• Prompt:
Find every line in the records below that contains the word "width" and copy each one. Case counts.

• Material to process:
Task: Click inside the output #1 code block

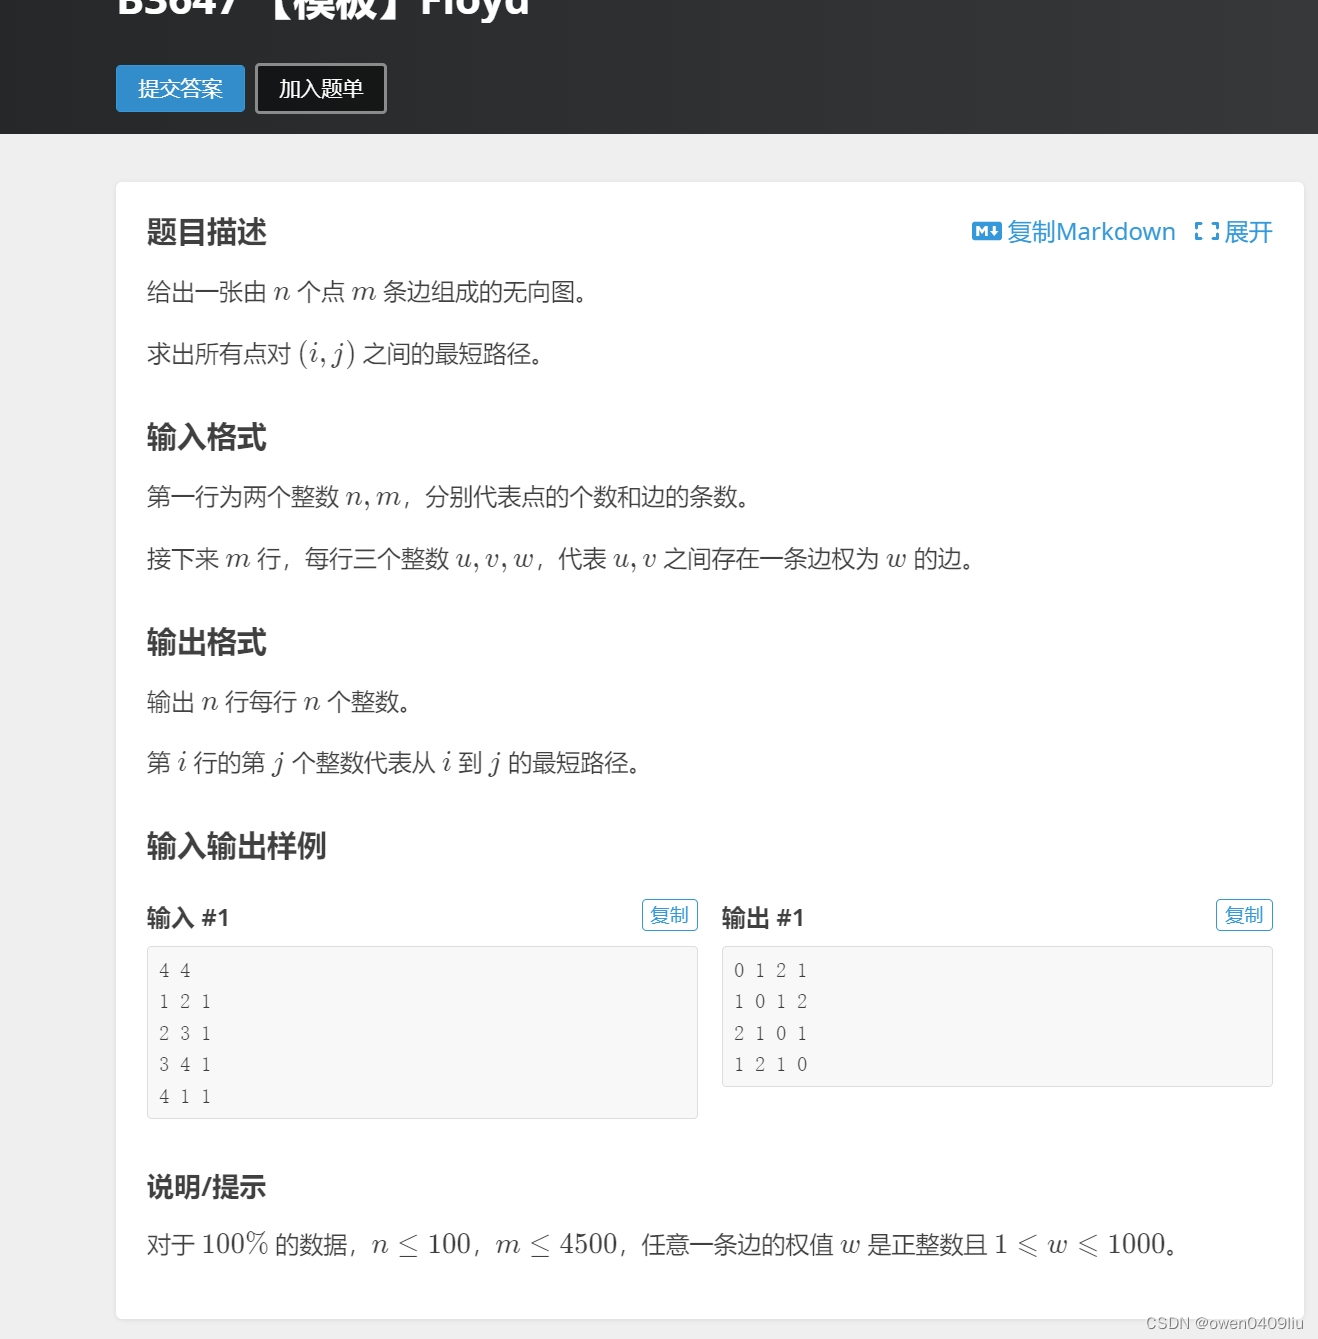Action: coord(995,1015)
==
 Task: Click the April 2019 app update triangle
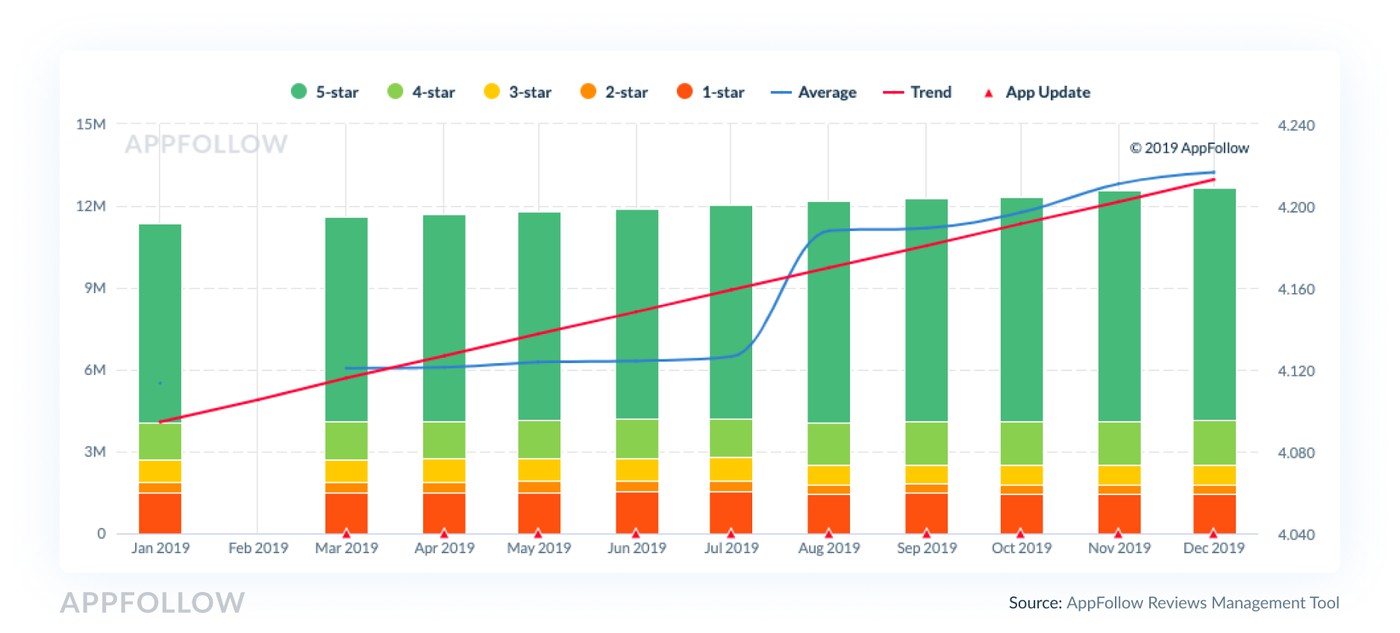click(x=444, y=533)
* * *
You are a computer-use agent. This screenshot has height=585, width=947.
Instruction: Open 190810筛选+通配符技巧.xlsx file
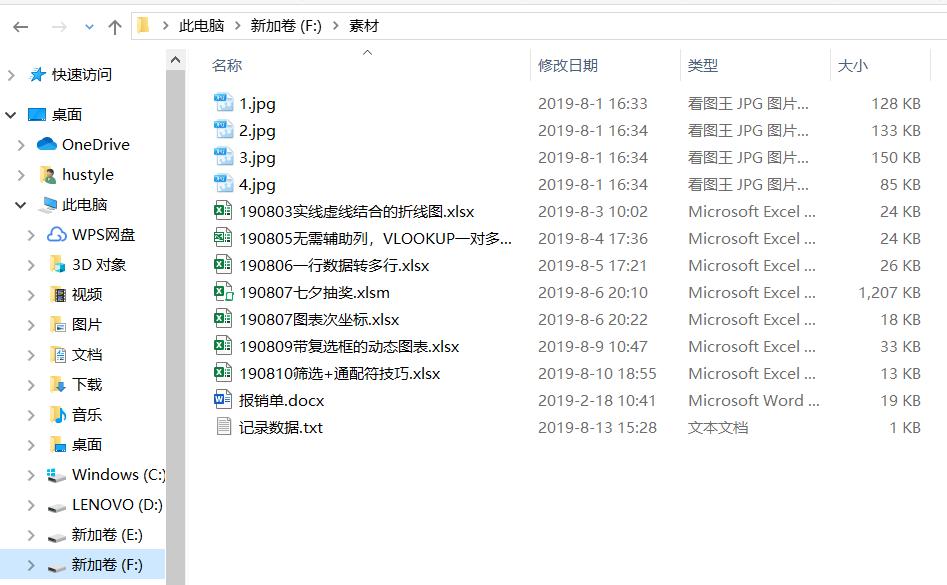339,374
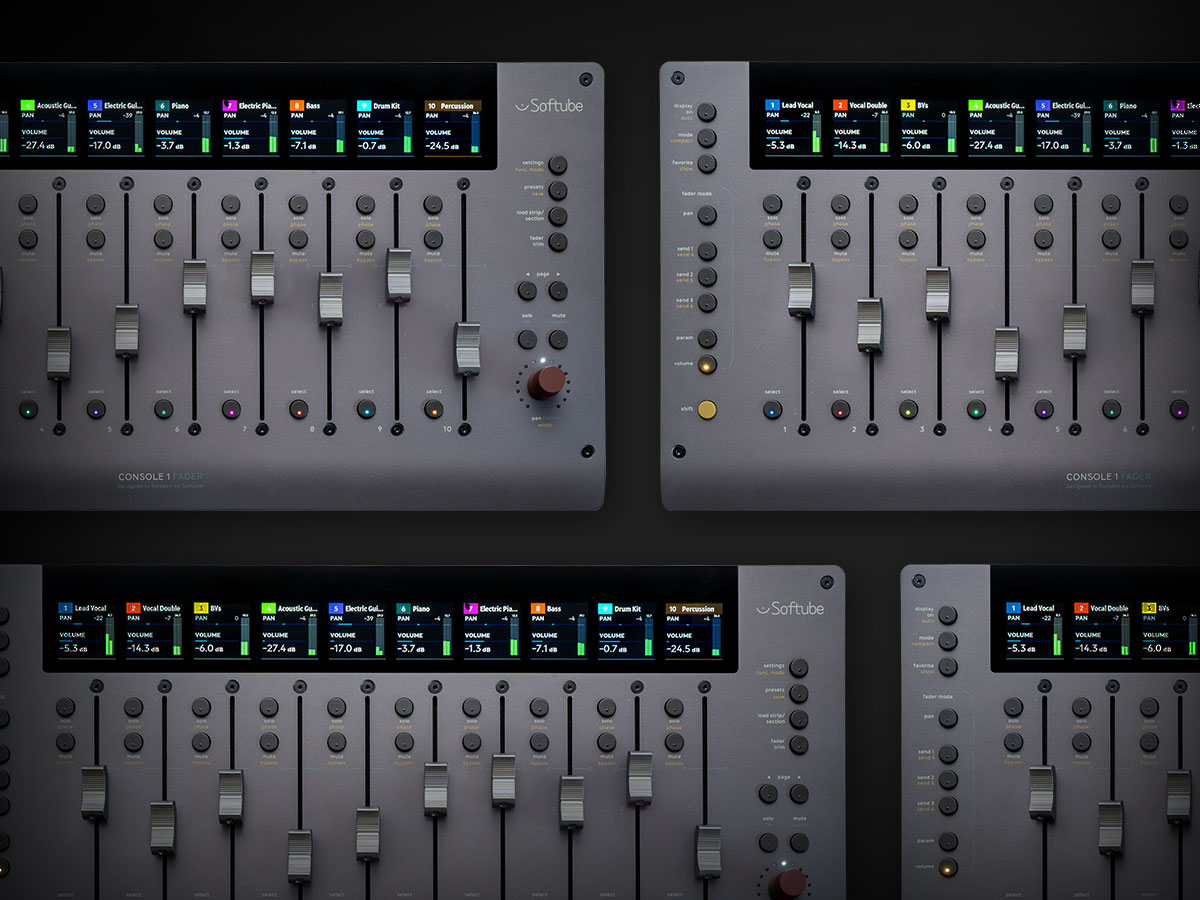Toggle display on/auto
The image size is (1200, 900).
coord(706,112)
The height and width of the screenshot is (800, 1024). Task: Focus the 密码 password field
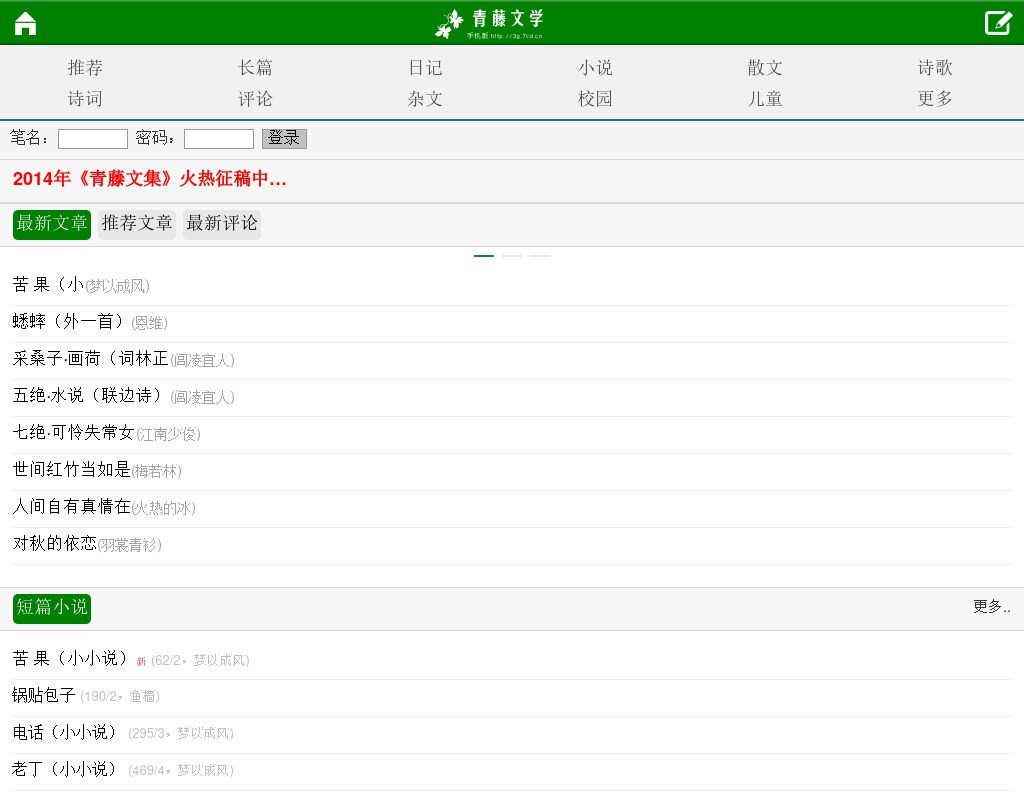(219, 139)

• Result of the task:
You are a computer-use agent. This screenshot has height=585, width=947.
The height and width of the screenshot is (800, 1024). Task: Focus the 密码 password field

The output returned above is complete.